When his reconnoitering team had stopped for their cold dinner and water and some much-needed rest while huddled down out of the wind, Irving had handed over temporary command to Captain of the Maintop Thomas Farr and gone on for a while by himself. He told himself that the men were exhausted by their extraordinary sledge pulls of the past few weeks and needed the rest, but the truth was, he needed the solitude.

Irving had told Farr that he would be back in an hour and that to make sure he did not get lost he would frequently dip down across snowy patches out of the wind, leaving his boot tracks for himself to follow back or for the others to use to find him if he was late returning. As he walked farther east, blissfully alone, he had chewed on a hard biscuit, feeling how loose his two teeth were. When he pulled the biscuit away from his mouth, there was blood on it.

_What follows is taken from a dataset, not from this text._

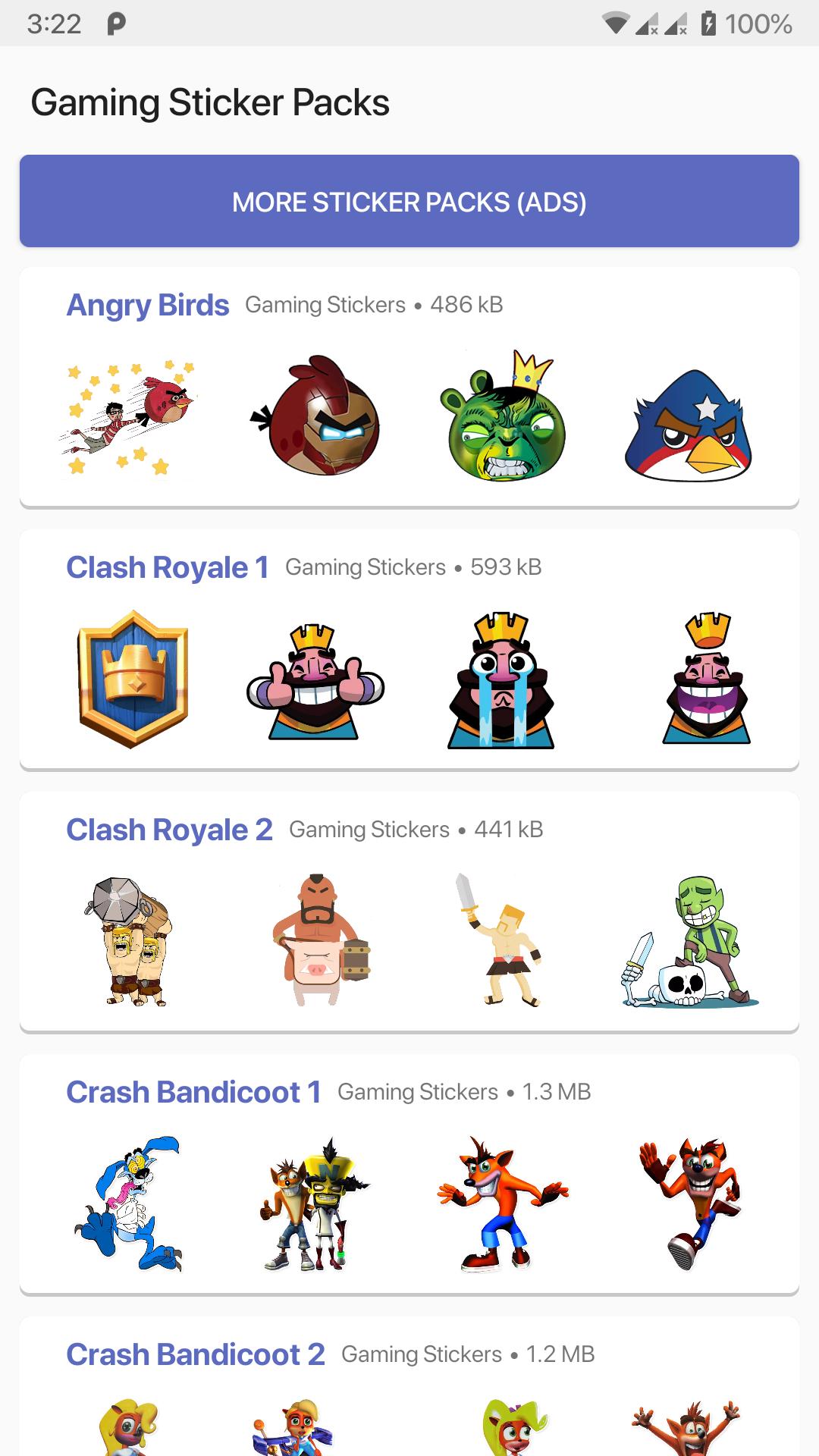Image resolution: width=819 pixels, height=1456 pixels.
Task: Pick the flying boy with red bird sticker
Action: [x=127, y=416]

As hungry as he was, Irving had little appetite these days.

He waded up through another snow field onto frozen gravel and trudged up the rise to yet another windswept low ridge, then stopped suddenly.

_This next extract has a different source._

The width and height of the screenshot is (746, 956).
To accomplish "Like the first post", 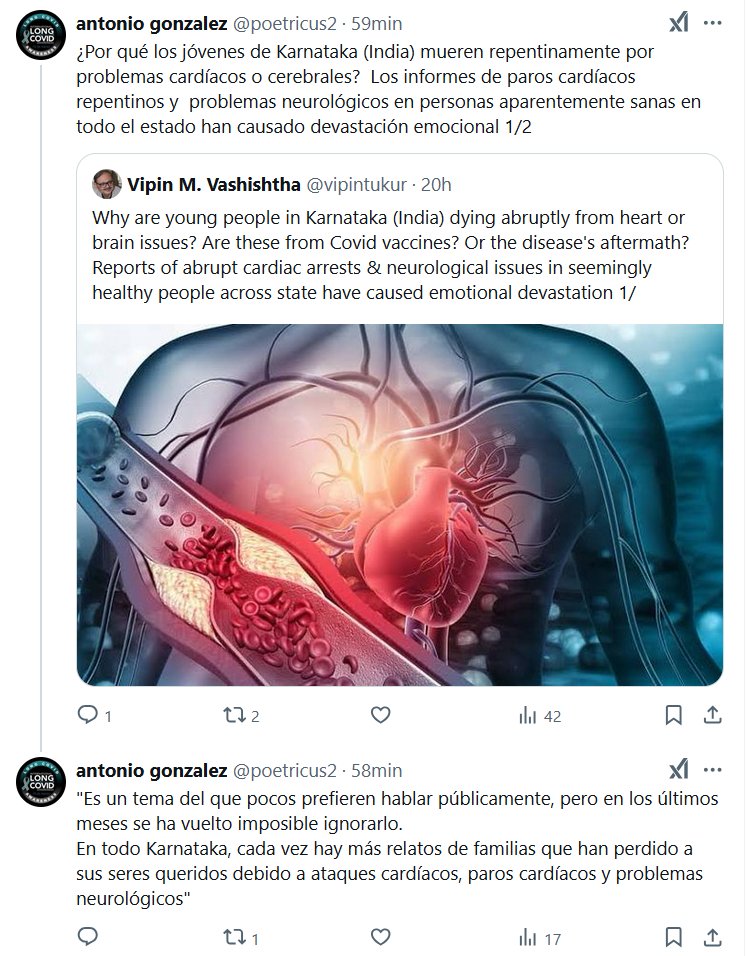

Black specks were moving in the broad snow-swept valley ahead of him.

Irving used his teeth to tug off his mittens and fumbled in his Male Bag for his prized possession, the beautiful brass telescope his uncle had given him upon entering the Navy. The brass eyepiece would freeze to his cheek and brow if he allowed it to touch, so it was harder getting a steady image while holding it away from his face, even holding the long glass in both hands. His arms and hands were shaking.

What he had thought to be a small herd of woolly animals turned out to be human beings.

Hodgson’s hunting party.

No. These forms were dressed in heavy fur parkas of the sort Lady Silence wore. And there were ten figures laboriously crossing the snowy valley, walking close together but not in a single-file line; George only had six men with him. And Hodgson had taken his hunting party south along the coast today, not inland.

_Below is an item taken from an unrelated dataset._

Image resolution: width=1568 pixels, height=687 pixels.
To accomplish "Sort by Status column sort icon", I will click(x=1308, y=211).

This group had a small sledge with them. Hodgson’s hunting party had no sledge with them. There was not a sledge this small at Terror Camp.

Irving fiddled with the focus of his beloved telescope and held his breath to keep the instrument from shaking.

This sledge was being pulled by a team of at least six dogs.

These were either white rescuers wearing Esquimaux garb or actual Esquimaux.

Irving had to lower the telescope and then go to one knee on the cold gravel and lower his head for a moment. The horizon seemed to be spinning. The physical weakness he’d been holding back for weeks through sheer force of will welled up through him like concentric circles of nausea.

This changes everything, he thought.

The figures below – they still did not appear to have seen him, probably because he had crossed over the rise and would not be very visible here with his dark coat blending into the dark rock – could be hunters out from some unknown farther-north Esquimaux village that was not far away. If so, the 105 survivors of Erebus and Terror were almost certainly saved. The natives would either feed them or show them how to feed themselves up here in this lifeless land.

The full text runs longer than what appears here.